Mientras Eva se separaba de su lado para palpar árboles desconocidos, las hierbas y pequeñas flores, él no cesaba de mirar hacia atrás, de añorar el Jardín y de preguntarse con angustia si se le pasaría a Elokim el impulso iracundo de expulsarlos y dejarlos expuestos y solos en aquel paisaje demasiado grande e inhóspito.
A medio camino, Adán vio un halcón. Volaba en círculos a los lejos. Los animales, pensó. Los había olvidado. ¿Dónde estarían? ¿Qué habría sido de ellos?
El cielo blanco y espeso le pesaba sobre la espalda. Se preguntó si aquella luz macilenta sería tan constante como antes lo fuera la cálida y dorada luz del Jardín. La sensación de su piel sudorosa y el calor que le encendía el cuerpo lo obligaban a caminar despacio. Eva también sudaba. El brillo de su cuerpo mojado atraía a Adán. Se acercaba y le pasaba la mano por la espalda, por los brazos.
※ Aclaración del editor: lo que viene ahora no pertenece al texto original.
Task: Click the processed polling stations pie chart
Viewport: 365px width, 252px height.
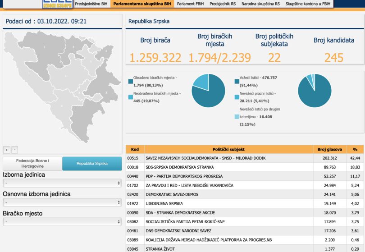Action: (208, 90)
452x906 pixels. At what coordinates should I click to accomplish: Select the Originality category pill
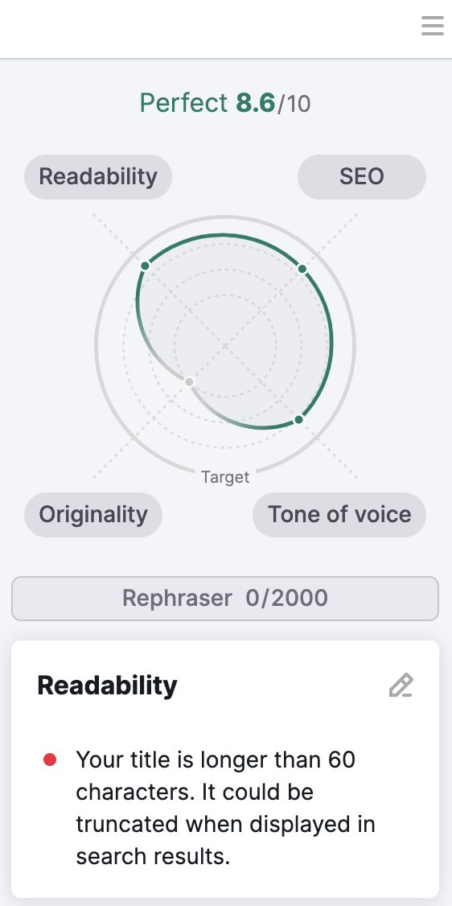pyautogui.click(x=93, y=515)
Notó el tono rojizo que había adquirido y se preguntó si el color de la tierra se estaría reflejando en ella. Aunque no cesaban de caminar, apenas se acercaban al verdor lejano. Eva escuchaba el viento. ¿De dónde vendría? Era como Elokim, invisible pero presente. Le pareció oír risas. Pensó que serían los otros que ella viera. No concebía que estuvieran solos en una inmensidad como aquélla. En el agua del río, ella había visto muchos. Volvió a escuchar la risa. Se detuvo. Hizo un gesto a Adán para que se quedara quieto.
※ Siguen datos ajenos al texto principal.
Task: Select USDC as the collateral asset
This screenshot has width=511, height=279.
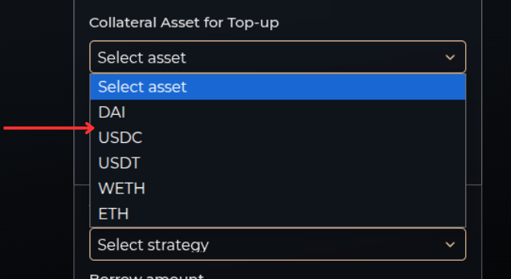Action: [x=278, y=138]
– ¿Oyes eso? Alguien se está riendo.
– La Serpiente. Andará por aquí.
El hombre alzó la mirada. Estaban muy cerca de unas extrañas formaciones de roca que emergían de la tierra como enormes monolitos y cuyas paredes mostraban franjas que iban del rosa pálido al naranja. La risa se escuchó más clara. No sonaba como la Serpiente. Adán corrió hacia las rocas de donde provenía el sonido. Eva lo siguió. Las vieron surgir en lo alto de uno de los promontorios. Hienas. Seis o siete. El hombre sonrió. Recordó el nombre aquel haciéndose en su mente, construyéndose en su boca. Por primera vez asoció el sonido de las hienas con el de su propia risa. Las llamó. Los animales siempre se acercaban cuando él los llamaba. Las hienas no obedecieron. Husmeaban el aire. El sonido de sus risas se diluía en roncos gruñidos. Los observaban y se movían inquietas. Eva vio una de ellas empezar a descender. Sin saber por qué sintió frío en la espalda.